EIB-Darlehen: Nehammer betont Bedeutung für Souveränität

Die Kosten für den Bau der Anlage in Bruck an der Leitha sind mit insgesamt 600 Millionen Euro veranschlagt. Nach der genannten Förderung durch die aws holt sich die OMV nun den größten Brocken des notwendigen Budgets – 450 Millionen Euro – in Form eines Darlehens der Europäischen Investitionsbank (EIB). „Die Darlehenszusage der Europäischen Investitionsbank ist ein starkes Signal für das Vertrauen in die Transformationsstrategie von OMV und unsere Fähigkeit, Großprojekte umzusetzen, die zur Dekarbonisierung der Industrie beitragen“, kommentiert Florey.
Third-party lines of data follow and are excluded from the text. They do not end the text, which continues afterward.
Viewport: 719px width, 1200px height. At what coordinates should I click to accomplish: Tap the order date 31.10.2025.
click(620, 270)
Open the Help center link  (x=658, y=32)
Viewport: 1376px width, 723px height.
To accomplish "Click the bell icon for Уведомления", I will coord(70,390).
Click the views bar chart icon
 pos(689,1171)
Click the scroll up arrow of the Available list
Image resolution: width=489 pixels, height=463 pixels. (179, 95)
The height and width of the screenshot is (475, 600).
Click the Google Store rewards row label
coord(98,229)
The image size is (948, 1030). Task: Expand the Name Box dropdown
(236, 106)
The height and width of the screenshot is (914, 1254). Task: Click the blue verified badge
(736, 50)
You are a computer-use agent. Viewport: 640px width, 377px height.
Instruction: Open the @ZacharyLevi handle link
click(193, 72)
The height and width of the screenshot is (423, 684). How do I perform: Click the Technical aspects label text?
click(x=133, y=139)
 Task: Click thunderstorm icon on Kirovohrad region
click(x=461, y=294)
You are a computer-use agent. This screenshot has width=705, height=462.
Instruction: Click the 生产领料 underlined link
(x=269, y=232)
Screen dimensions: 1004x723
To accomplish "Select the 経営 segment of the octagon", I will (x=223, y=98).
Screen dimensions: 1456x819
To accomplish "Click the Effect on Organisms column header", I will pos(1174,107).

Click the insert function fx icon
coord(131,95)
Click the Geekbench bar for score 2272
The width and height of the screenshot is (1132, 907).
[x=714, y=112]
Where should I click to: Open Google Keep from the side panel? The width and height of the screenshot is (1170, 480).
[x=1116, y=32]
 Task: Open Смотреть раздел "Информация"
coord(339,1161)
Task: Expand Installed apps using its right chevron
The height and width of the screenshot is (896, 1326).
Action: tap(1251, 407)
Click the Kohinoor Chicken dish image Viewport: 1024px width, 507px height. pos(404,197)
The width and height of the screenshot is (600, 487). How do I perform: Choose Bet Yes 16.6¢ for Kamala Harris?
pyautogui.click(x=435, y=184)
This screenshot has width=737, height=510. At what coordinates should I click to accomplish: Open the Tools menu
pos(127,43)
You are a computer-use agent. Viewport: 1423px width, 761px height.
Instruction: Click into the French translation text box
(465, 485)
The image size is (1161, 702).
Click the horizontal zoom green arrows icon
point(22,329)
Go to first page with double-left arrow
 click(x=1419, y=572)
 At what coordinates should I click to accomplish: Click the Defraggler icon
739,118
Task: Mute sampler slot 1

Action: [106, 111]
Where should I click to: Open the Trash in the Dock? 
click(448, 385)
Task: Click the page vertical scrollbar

Reinhard Florey und Karl Nehammer beim Signing | (c) OMV Aktiengesellschaft

EIB-Vizepräsident und Ex-Bundeskanzler Karl Nehammer betont in einem Statement die Relevanz für die europäische Souveränität. „Grüner Wasserstoff ist ein wichtiger Baustein des Übergangs zu einem wettbewerbsfähigen, klimaneutralen und sicheren Energiesystem für Europa“, so Nehammer. „Diese Investition legt zudem den Grundstein für die künftige Produktion von nachhaltigen Flugkraftstoffen und unterstützt damit die Klima- und Energiesicherheitsziele der EU.“

OMV: „Netto-Null-Emissionen“-Ziel für 2050

Im Rahmen ihrer „Strategie 2030“ strebt die OMV bis Ende des Jahrzehnts eine Wasserstoff-Produktionskapazität von rund 900.000 Tonnen an. Dazu sind bereits kleinere Anlagen an verschiedenen europäischen Standorten in Betrieb. Anlagen für nachhaltigen Flugkraftstoff (Sustainable Aviation Fuel) und hydriertes Pflanzenöl (Hydrotreated Vegetable Oil) befinden sich in Umsetzung. Bis 2050 hat sich der Konzern das Ziel „Netto-Null-Emissionen“ gesetzt.